In reporting on the contretemps between former Vice President Dick Cheney and Colin Powell, The New York Times continues its longstanding agenda to get the Republican Party to move to the left.
In yesterday’s paper, The Times reported on Powell’s Sunday appearance on “Face The Nation,” where the former Secretary of State boldly declared “I am still a Republican” (despite having endorsed Barack Obama) and called for an “after-action review” of GOP losses in the last election.
“Mr. Powell’s appearance underlined an extraordinary public struggle among Republicans over the future of the party,” The Times informed us in the hushed tones of revelation.

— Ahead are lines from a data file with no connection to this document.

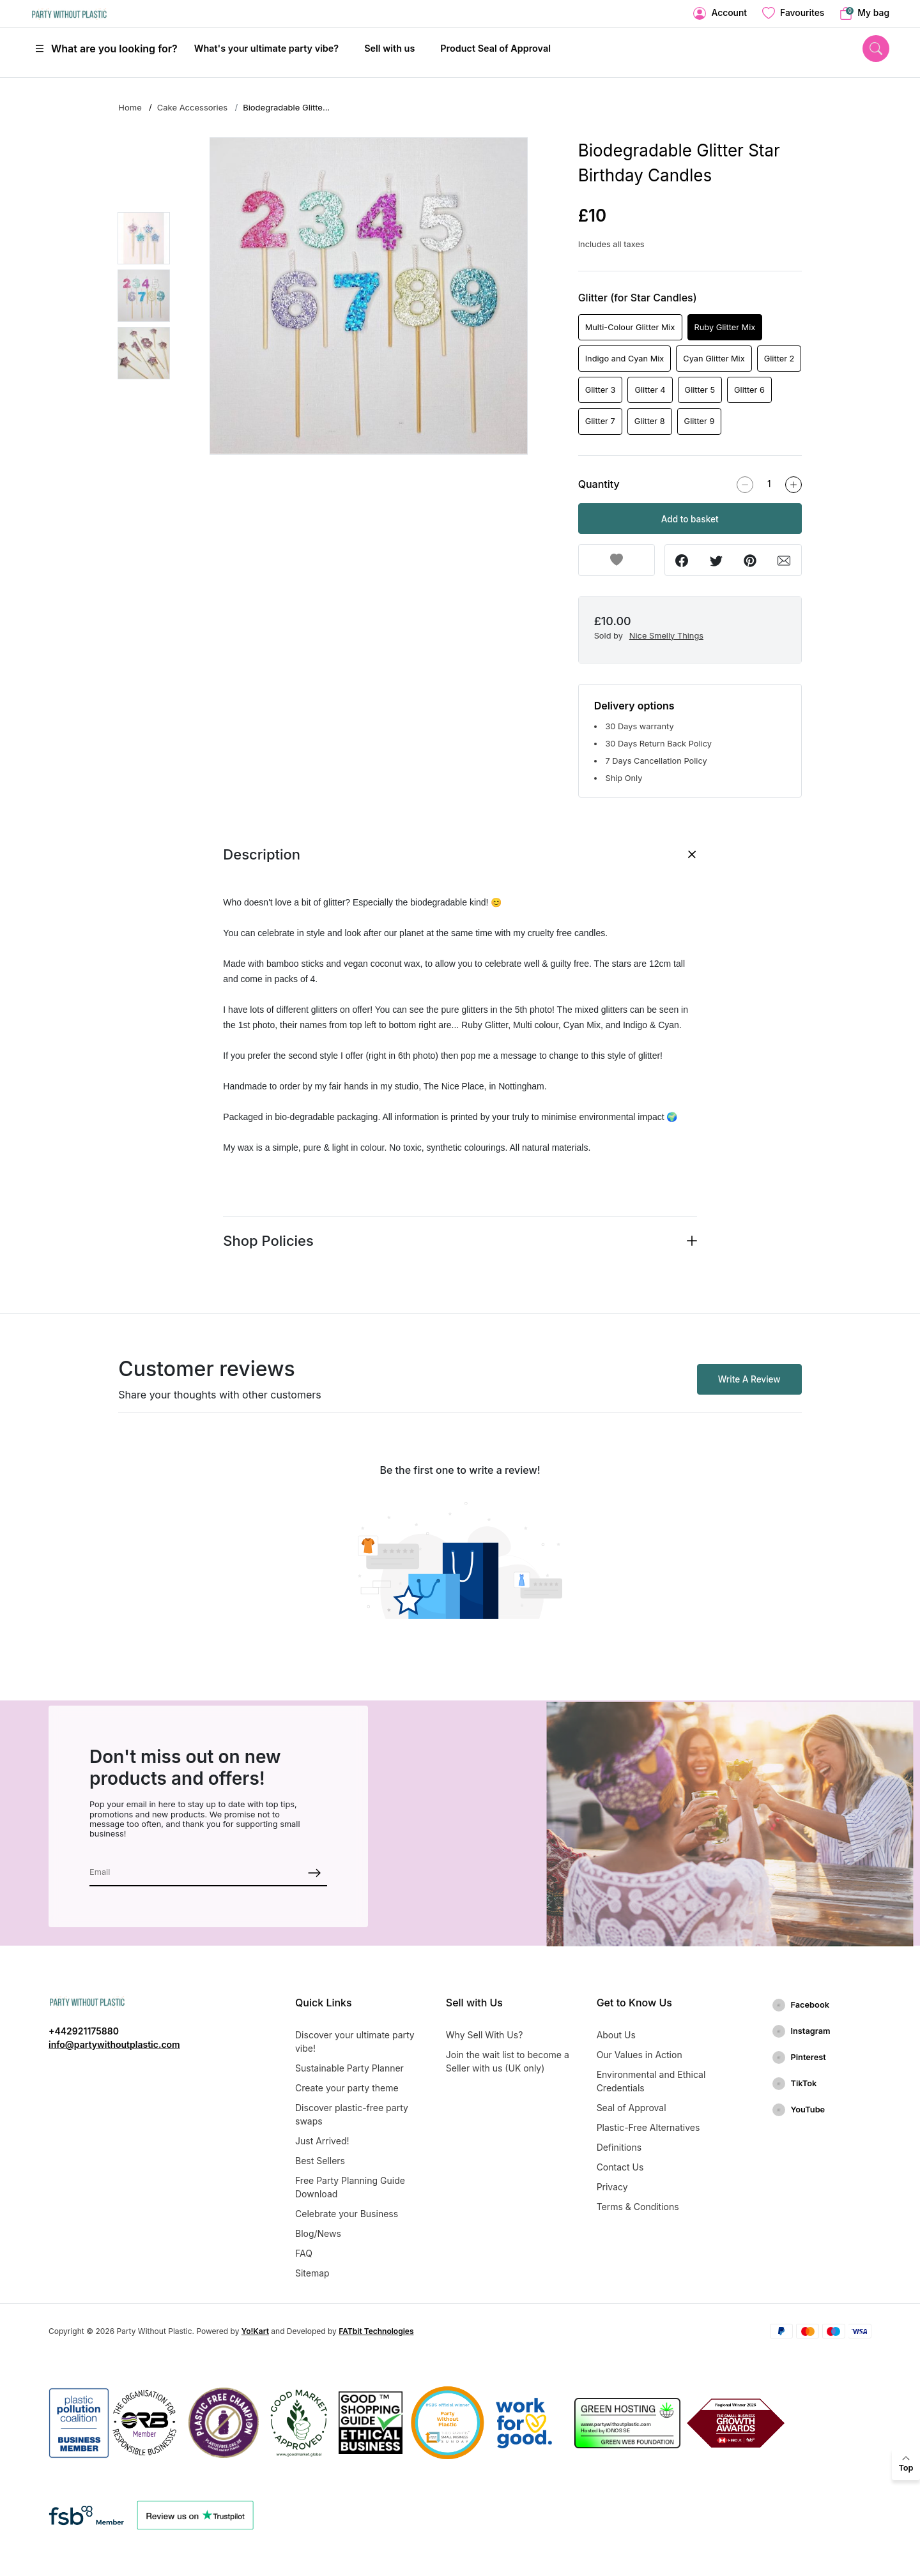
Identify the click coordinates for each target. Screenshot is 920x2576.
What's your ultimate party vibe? (266, 47)
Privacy (612, 2186)
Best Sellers (320, 2160)
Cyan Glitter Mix (713, 358)
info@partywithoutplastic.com (114, 2044)
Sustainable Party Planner (349, 2068)
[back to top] (906, 2464)
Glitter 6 (749, 390)
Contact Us (620, 2167)
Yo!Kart (255, 2331)
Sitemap (312, 2273)
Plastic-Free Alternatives (648, 2127)
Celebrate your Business (346, 2213)
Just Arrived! (322, 2140)
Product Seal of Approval (495, 47)
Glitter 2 (779, 358)
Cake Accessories (192, 107)
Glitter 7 (600, 421)
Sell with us (389, 47)
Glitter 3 (600, 390)
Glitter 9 (699, 421)
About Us (616, 2034)
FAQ (303, 2253)
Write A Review (749, 1379)
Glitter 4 (649, 390)
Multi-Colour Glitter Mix (630, 327)
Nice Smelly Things (666, 635)
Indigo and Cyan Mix (624, 358)
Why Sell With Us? (484, 2034)
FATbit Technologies (376, 2331)
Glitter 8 (649, 421)
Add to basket (690, 519)
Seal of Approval (631, 2107)
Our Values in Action (639, 2054)
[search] (875, 47)
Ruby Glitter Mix (725, 327)
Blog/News (318, 2233)
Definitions (619, 2147)
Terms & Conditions (638, 2206)
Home (129, 107)
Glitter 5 (700, 390)
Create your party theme (347, 2087)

What struggle? Colin Powell is about as representative of the Republican Party as Ben Stein is of Hollywood.
Powell has never held public office or been a candidate. Whenever the opportunity to run arose, Powell declined. Besides serving in Congress and as Secretary of Defense for Bush ’41, Dick Cheney was vice president for 8 years.

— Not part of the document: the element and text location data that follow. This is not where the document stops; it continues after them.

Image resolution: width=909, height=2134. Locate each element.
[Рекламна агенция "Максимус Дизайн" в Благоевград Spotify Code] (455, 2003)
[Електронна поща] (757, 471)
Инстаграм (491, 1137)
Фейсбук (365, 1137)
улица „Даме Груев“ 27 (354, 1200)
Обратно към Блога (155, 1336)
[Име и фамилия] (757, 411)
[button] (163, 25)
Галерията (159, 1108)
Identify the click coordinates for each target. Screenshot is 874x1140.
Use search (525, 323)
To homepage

Whatever The Times imagines, the Republican Party has no Colin Powell wing.
The so-called moderate, Northeast Republicans (little liberals) are on the verge of extinction. Where “moderate” Republicans once held the governorships of New York, Massachusetts and New Hampshire, all are now in Democratic hands.
Since 1976, the only time the GOP has won the White House is with a conservative, or a candidate who could credibly put himself forth as a conservative. John McCain lost because, after 20 years of doing the bidding of The New York Times, he couldn’t plausibly run as a conservative last year. It’s revealing that even McCain wasn’t enough of a “moderate” to suit Powell.
The Times would like to see the Republican Party become a faint echo of the Democrats. It won’t happen. Other than in the liberal media, there is no internal power struggle in the GOP. The fate of Powell’s version of Republicanism was decided decades ago.